George Welyczkowsky, whose father was a cousin of Bishop Velychkovsky, was 15 at the time and attending a Ukrainian Scout convention in upstate New York. Unknown to the Welyczkowsky family, who had driven from Detroit to attend the convention, Bishop Velychkovsky was in New Jersey at the time. When the heard about the Scout gathering, he expressed an interest in attending and meeting the young people. George Welyczkowsky and his brothers thus had a brief encounter with him before being shepherded off to jamboree activities.
“I remember shaking his hand. His hands were like what I would imagine a boxer’s hands to be, you know, big, heavy, meaty hands, like he had labored a lot during his life,” Welyczkowsky said in an interview.
At a liturgy for the scout gathering, the bishop imparted his blessing and expressed his hope that “you may live to see the resurrection of our suffering nation.”
The date was August 24, 1972. Coincidentally, 19 years later, that date would become Ukrainian Independence Day after the breakup of the Soviet Union.
Bishop Velychkovsky proceeded on to Canada, and died in Winnipeg on June 30, 1973. After the beatification of the New Ukrainian Martyrs, on June 27, 2001, his remains were transferred to St.
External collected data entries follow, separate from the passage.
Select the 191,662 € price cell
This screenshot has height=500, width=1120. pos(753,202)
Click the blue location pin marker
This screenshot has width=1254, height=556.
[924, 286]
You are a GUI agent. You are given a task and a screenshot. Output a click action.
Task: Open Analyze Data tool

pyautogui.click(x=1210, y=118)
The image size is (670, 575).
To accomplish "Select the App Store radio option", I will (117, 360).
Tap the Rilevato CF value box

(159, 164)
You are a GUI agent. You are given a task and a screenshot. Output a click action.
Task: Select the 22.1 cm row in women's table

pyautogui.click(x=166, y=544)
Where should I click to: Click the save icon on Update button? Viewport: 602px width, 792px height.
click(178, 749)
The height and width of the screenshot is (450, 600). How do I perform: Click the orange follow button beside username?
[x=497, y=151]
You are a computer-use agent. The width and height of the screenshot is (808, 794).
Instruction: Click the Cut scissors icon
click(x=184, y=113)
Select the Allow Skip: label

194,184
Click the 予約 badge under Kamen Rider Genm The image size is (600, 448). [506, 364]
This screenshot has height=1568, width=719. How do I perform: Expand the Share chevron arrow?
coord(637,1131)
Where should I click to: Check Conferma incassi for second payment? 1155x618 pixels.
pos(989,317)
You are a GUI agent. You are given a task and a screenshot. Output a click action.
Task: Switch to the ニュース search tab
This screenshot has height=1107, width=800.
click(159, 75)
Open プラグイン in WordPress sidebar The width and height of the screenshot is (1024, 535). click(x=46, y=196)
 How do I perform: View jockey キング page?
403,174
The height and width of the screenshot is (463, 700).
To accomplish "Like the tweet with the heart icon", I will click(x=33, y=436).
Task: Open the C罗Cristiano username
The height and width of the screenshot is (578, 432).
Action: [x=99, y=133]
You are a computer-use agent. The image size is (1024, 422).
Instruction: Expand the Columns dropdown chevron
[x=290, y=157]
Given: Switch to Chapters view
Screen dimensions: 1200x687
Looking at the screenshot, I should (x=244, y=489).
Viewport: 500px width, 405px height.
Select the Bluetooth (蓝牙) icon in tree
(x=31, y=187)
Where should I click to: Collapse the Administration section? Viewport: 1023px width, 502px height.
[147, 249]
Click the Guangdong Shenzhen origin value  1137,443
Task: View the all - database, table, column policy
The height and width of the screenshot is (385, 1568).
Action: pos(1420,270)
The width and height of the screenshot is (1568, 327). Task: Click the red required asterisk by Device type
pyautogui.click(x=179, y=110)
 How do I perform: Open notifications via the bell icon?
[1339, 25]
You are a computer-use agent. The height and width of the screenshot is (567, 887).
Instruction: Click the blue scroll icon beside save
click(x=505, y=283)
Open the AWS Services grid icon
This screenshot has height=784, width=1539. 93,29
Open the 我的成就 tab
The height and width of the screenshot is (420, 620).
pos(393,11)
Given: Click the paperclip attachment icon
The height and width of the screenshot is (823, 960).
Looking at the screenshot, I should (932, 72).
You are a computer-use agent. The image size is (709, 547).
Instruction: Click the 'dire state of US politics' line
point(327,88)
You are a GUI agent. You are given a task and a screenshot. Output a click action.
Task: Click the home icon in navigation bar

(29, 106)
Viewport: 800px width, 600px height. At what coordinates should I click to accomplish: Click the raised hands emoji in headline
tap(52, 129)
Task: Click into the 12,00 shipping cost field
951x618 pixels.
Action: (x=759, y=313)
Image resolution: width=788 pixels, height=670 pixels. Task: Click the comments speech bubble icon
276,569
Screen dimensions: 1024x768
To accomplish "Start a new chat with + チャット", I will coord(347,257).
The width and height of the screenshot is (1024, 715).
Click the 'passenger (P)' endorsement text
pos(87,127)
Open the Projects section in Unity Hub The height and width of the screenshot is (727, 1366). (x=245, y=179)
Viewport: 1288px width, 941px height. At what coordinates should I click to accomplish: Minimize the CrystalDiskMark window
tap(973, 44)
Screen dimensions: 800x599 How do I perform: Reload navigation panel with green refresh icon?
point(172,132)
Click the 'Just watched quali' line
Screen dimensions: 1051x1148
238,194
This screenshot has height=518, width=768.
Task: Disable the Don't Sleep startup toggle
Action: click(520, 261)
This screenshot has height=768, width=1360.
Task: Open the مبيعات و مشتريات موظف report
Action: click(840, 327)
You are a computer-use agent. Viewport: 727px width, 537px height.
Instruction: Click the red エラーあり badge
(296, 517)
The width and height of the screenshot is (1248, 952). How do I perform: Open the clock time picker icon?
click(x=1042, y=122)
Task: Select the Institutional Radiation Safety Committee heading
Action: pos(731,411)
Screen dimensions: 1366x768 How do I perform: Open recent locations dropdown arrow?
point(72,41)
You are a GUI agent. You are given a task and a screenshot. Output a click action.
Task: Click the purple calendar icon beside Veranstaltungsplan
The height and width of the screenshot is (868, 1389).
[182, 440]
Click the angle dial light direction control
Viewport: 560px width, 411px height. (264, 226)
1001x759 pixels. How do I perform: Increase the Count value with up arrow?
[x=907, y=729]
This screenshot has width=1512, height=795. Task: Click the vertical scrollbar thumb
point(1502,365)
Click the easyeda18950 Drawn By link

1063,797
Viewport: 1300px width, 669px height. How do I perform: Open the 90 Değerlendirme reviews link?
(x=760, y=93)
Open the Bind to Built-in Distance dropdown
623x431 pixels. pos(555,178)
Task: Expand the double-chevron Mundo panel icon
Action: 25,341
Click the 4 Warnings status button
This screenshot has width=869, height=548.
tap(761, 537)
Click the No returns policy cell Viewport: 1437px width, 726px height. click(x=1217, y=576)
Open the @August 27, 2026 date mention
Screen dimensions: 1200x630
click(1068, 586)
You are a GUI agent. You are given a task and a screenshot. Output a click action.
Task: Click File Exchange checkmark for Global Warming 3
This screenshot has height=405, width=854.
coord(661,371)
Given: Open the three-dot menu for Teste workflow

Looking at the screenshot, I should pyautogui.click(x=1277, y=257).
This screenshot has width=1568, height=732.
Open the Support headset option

Joseph’s Ukrainian Catholic Church in Winnipeg, and were discovered to be incorrupt. His resting place has become a shrine. Its director, Redemptorist Fr. John Sianchuk, has been instrumental in restoring the Lviv apartment and tracking down many of the bishop’s personal effects and writings, as well as his KGB dossier and the testimony of people who knew him.
As George Welyczkowsky matured, he took more of an interest in Blessed Vasyl and has been to the apartment in Lviv several times, as well as the shrine in Winnipeg.
“There used to be a nun [in Lviv] who knew Blessed Vasyl well. She told me that he had a confidence that he carried with him,” Welyczkowsky said. “If the Soviets were coming and raiding places and arresting people, he never panicked. He never feared anything that would happen on earth. She remembers him confronting a lot of soldiers and stuff. He just carried himself with this incredible confidence and faith that it had an effect on people. The way she puts it, he had his eyes on the afterlife. … Just the way he conducted himself was different.”